Implementing Core Agent Skills

Let’s implement the core skills that our agent needs:

Goal Understanding Skill

csharp

public class GoalUnderstandingSkill
{
    [KernelFunction]
    [Description("Extracts the core goal from a user request")]
    public async Task<string> ExtractGoal(
        [Description("The user's input request")] string input,
        Kernel kernel)
    {
        var prompt = @"
            Extract the core goal from the user's request. Focus on what they're trying to achieve, 
            not just the literal request.

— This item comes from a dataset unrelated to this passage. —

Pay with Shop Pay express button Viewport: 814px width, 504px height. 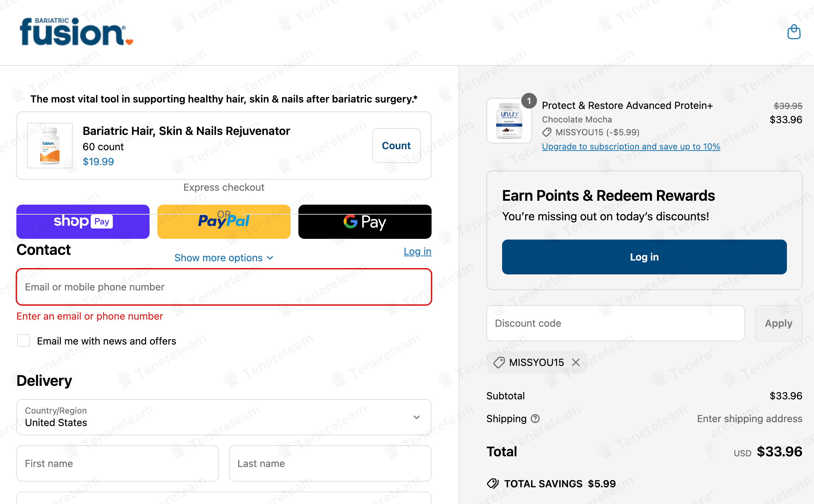(83, 222)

Return only the goal, concisely stated.

            User request: {{$input}}
            
            Core goal:";
        
        var function = kernel.CreateFunctionFromPrompt(prompt, new OpenAIPromptExecutionSettings { Temperature = 0.0 });
        var result = await kernel.InvokeAsync(function, new KernelArguments { ["input"] = input });
        
        return result.GetValue<string>() ?? input;
    }
    
    [KernelFunction]
    [Description("Identifies constraints and preferences in a user request")]
    public async Task<string> IdentifyConstraints(
        [Description("The user's input request")] string input,
        Kernel kernel)
    {
        var prompt = @"
            Identify any constraints and preferences in the user's request. 
            These could include time constraints, budget limitations, personal preferences, etc.
            Format the output as a JSON object with 'constraints' and 'preferences' arrays.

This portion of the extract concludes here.